→ Consignes à suivre:
Recopiez à l'identique les lignes ci-dessous, depuis celle qui contient « Task: Open the Entry Style dropdown » jusqu'à la toute dernière, ces deux lignes comprises. Laissez les images de côté.
····················
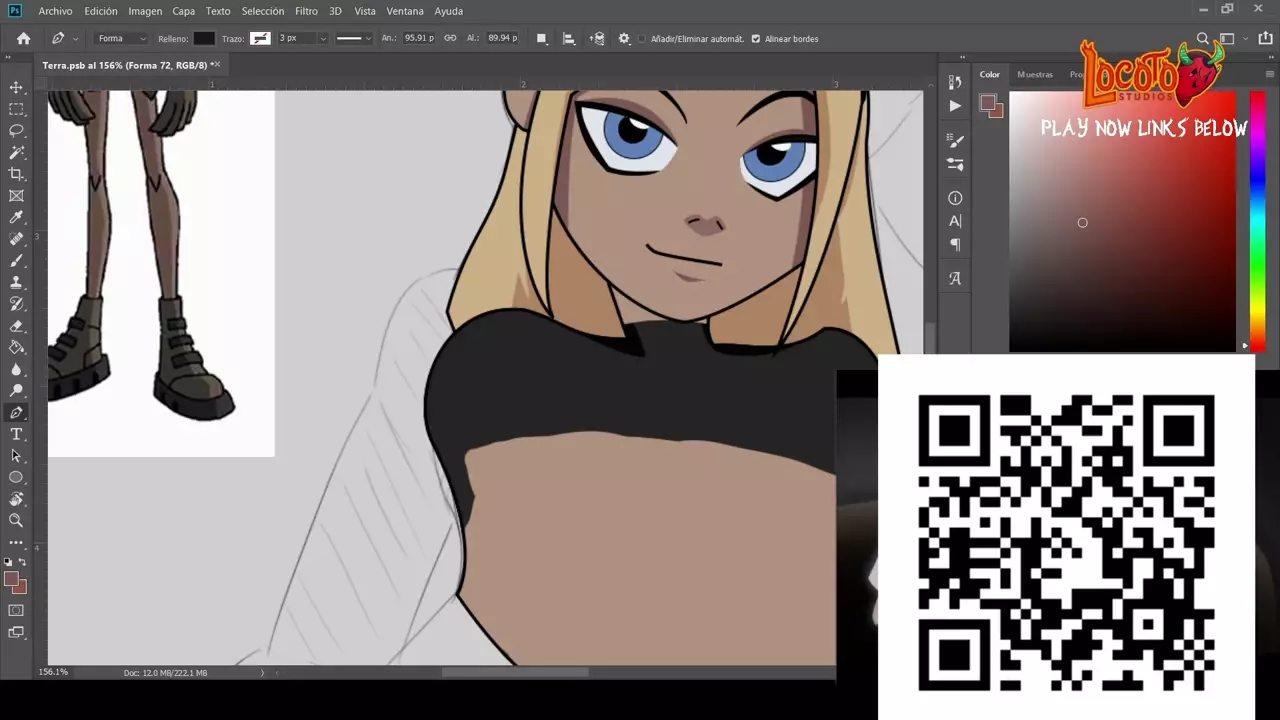Open the stroke line style dropdown

pos(353,39)
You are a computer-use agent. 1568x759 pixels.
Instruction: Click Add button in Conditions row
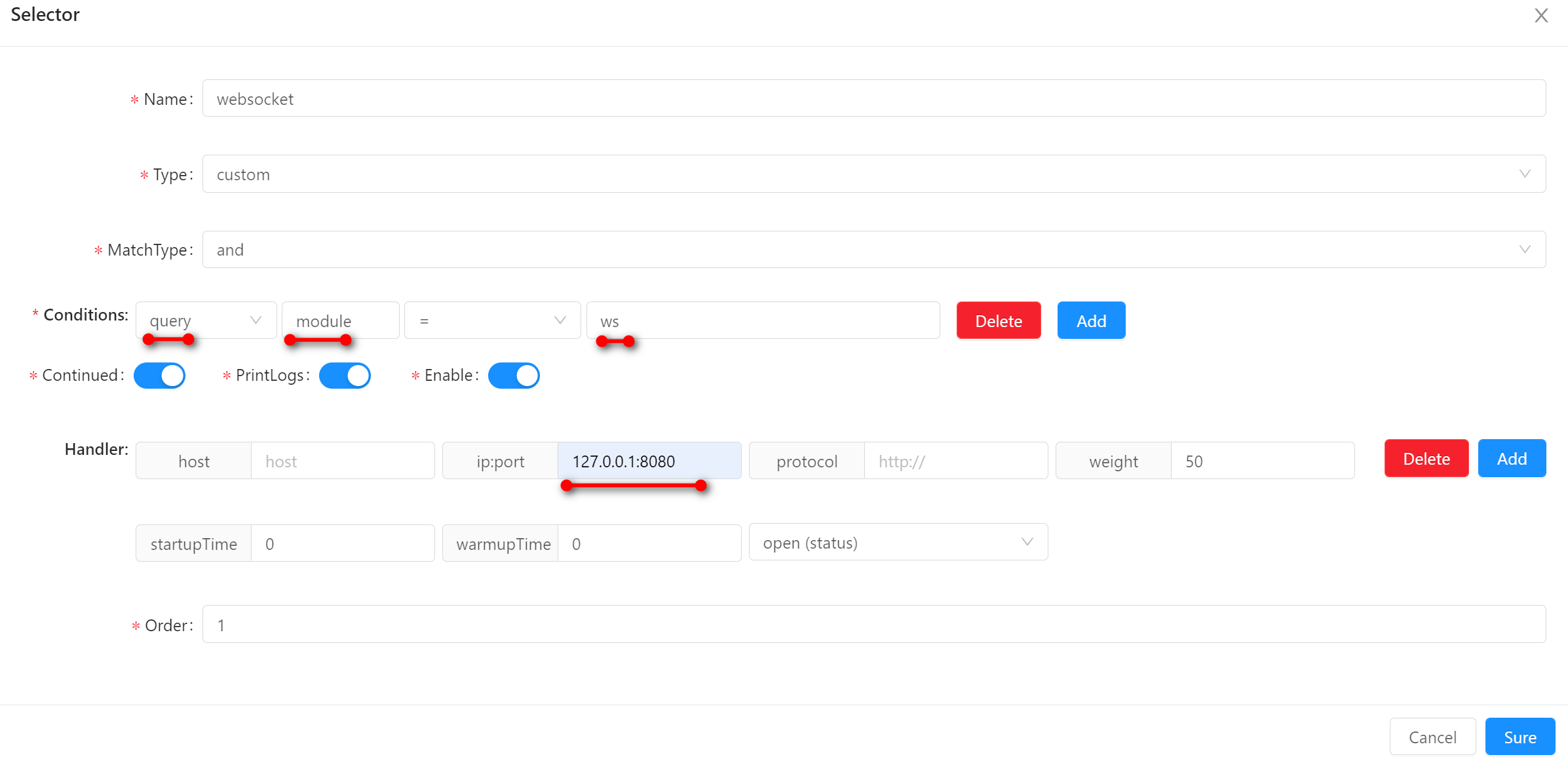coord(1091,321)
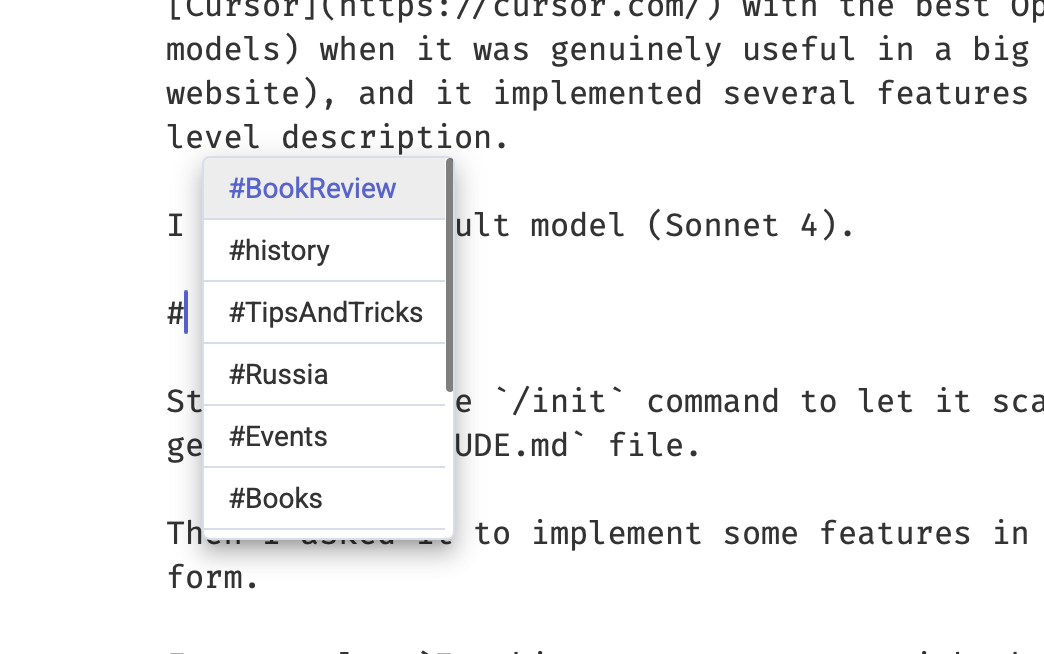This screenshot has height=654, width=1044.
Task: Click the highlighted #BookReview entry
Action: click(313, 188)
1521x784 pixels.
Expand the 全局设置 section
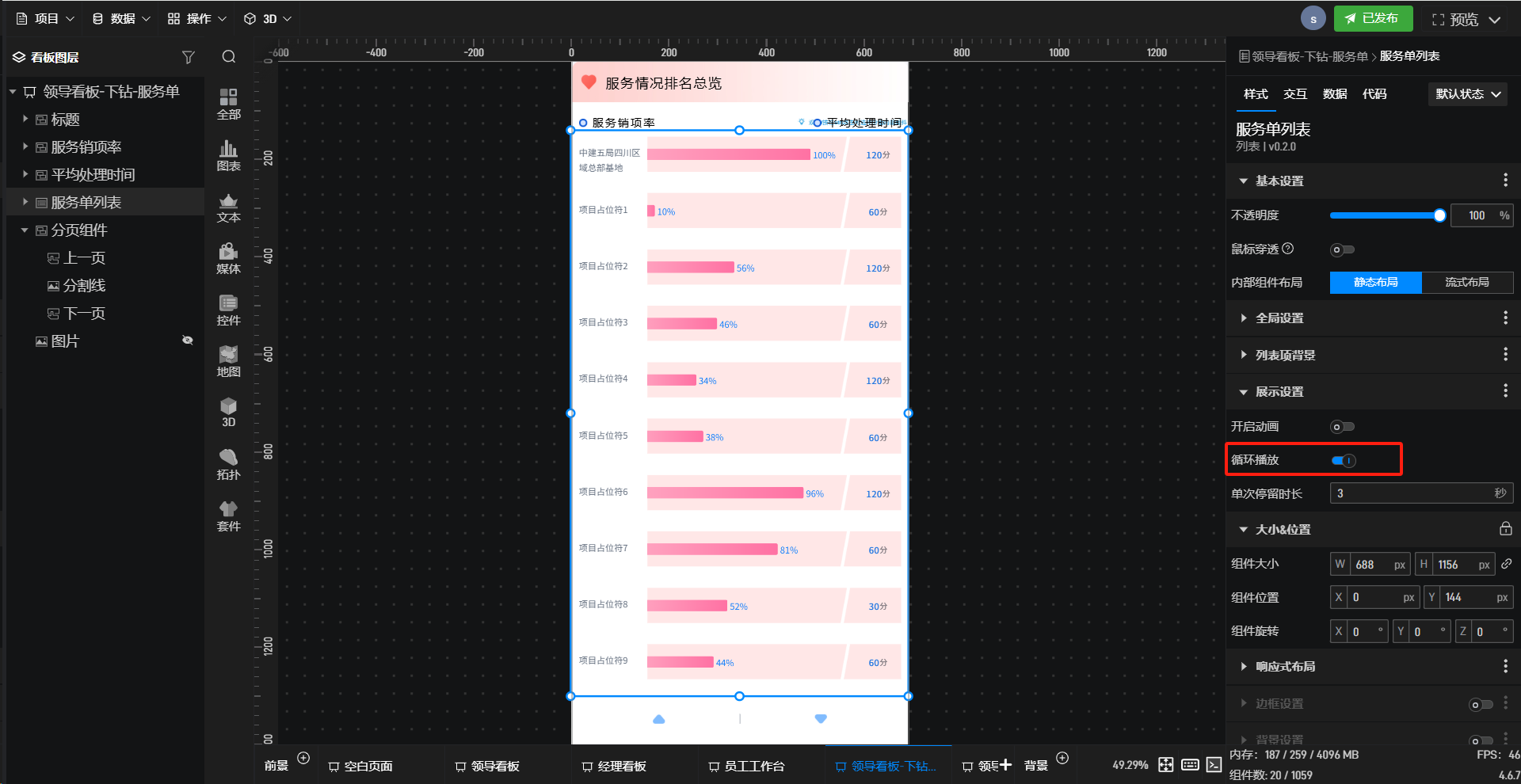(1279, 318)
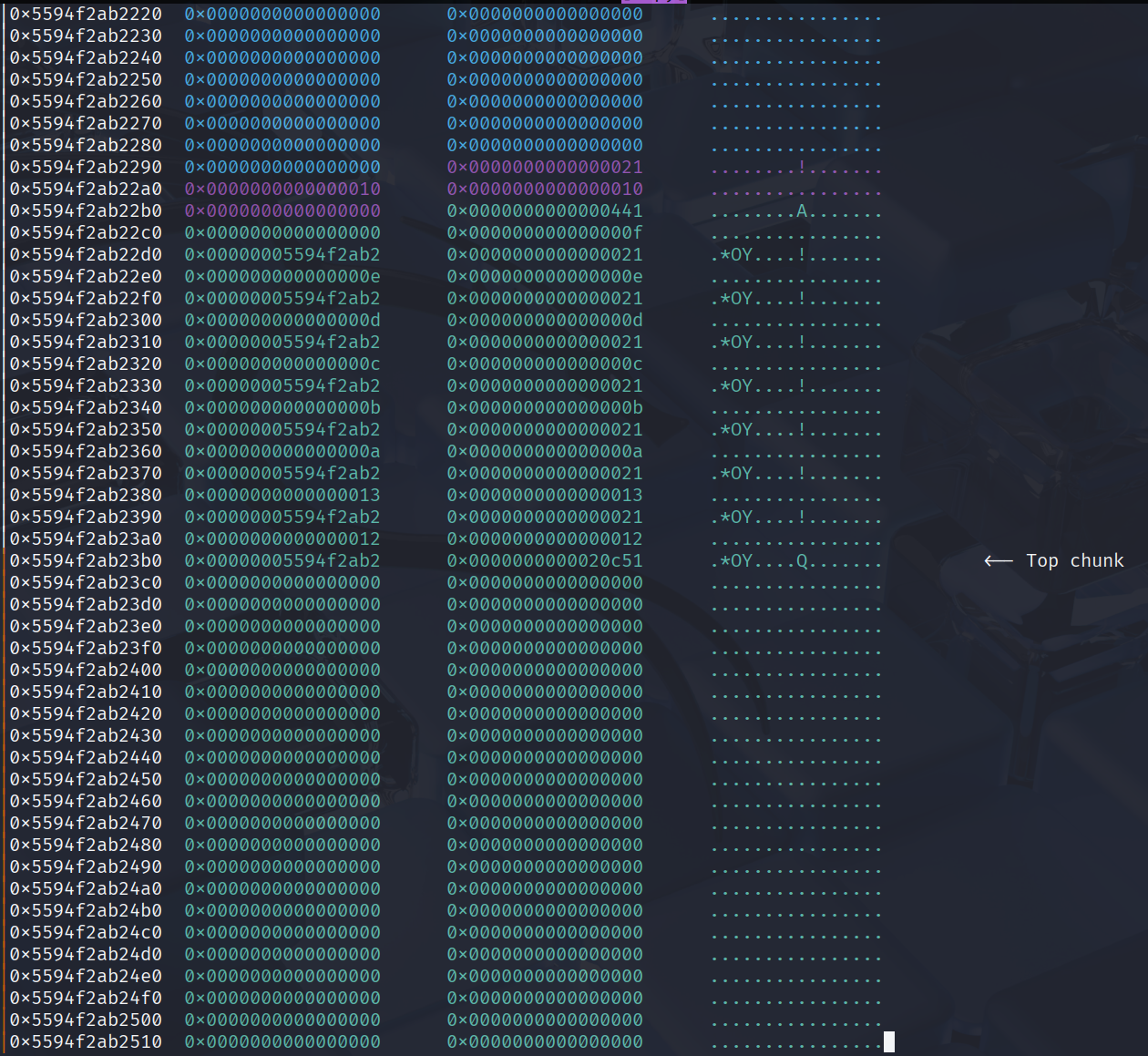Click ASCII text containing the letter A

click(x=795, y=211)
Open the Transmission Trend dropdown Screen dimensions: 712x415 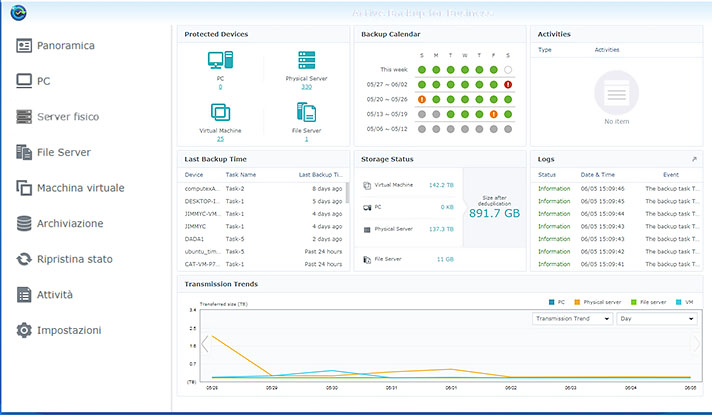coord(572,318)
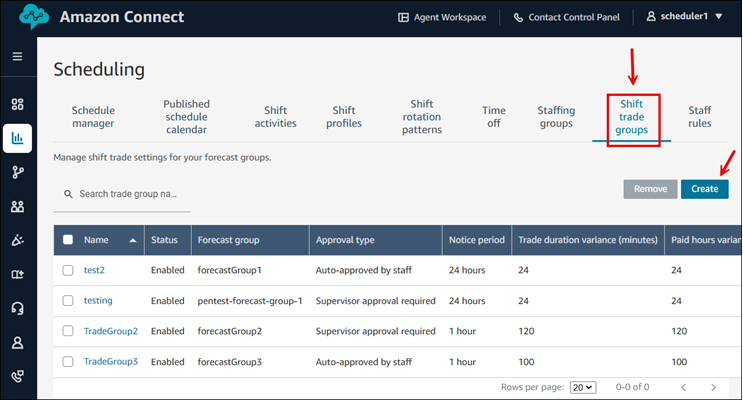Switch to the Time off tab

pos(494,117)
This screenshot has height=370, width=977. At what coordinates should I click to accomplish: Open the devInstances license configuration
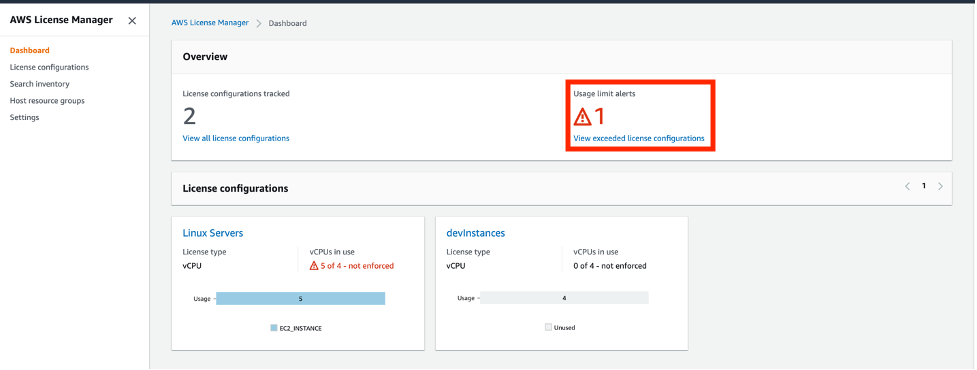[476, 233]
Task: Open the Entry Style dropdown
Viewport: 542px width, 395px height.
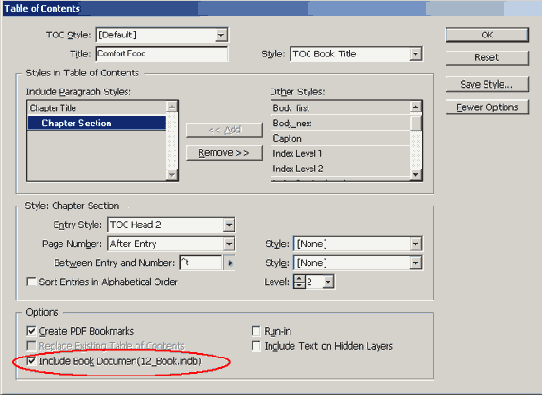Action: pyautogui.click(x=229, y=225)
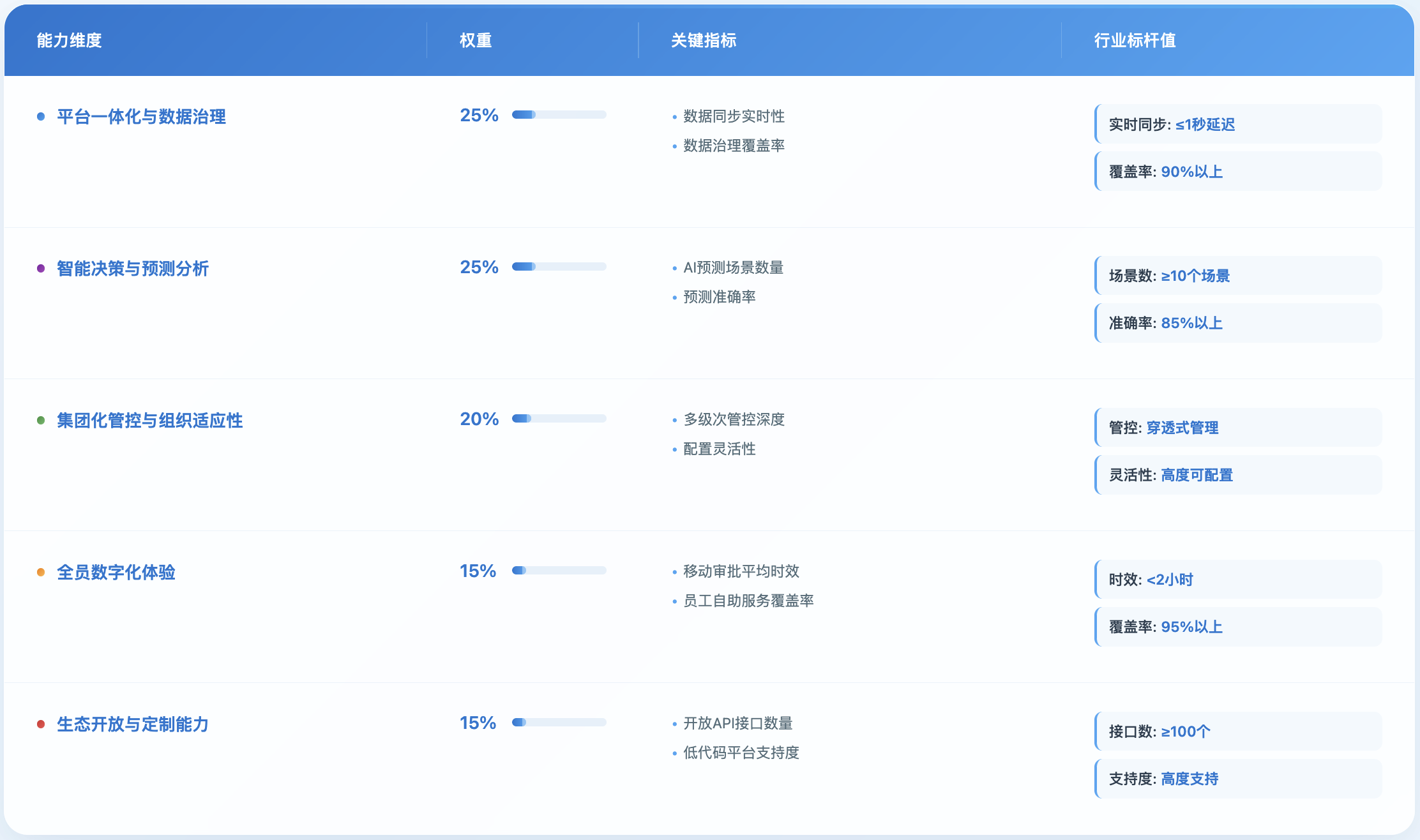
Task: Click the green dot beside 集团化管控与组织适应性
Action: (x=41, y=421)
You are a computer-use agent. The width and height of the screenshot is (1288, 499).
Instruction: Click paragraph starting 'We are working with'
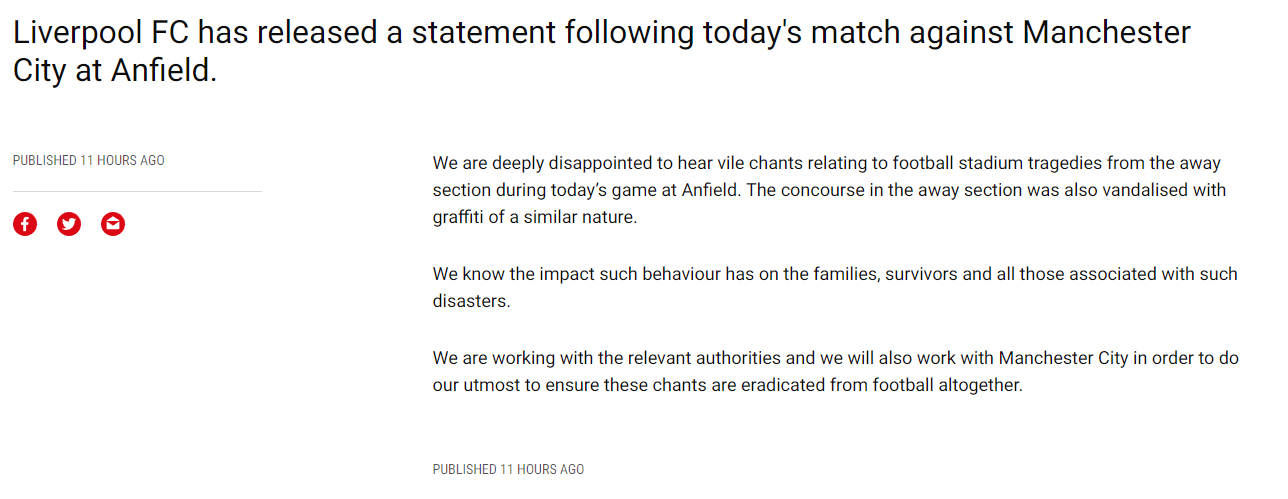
····················
→ Tâche terminée:
Task: Open the Entry Style dropdown
Viewport: 542px width, 395px height.
Action: pyautogui.click(x=229, y=225)
Task: Click the green dot beside 集团化管控与组织适应性
Action: (x=41, y=421)
You are a computer-use agent. The width and height of the screenshot is (1288, 499).
Instruction: Click paragraph starting 'We are working with'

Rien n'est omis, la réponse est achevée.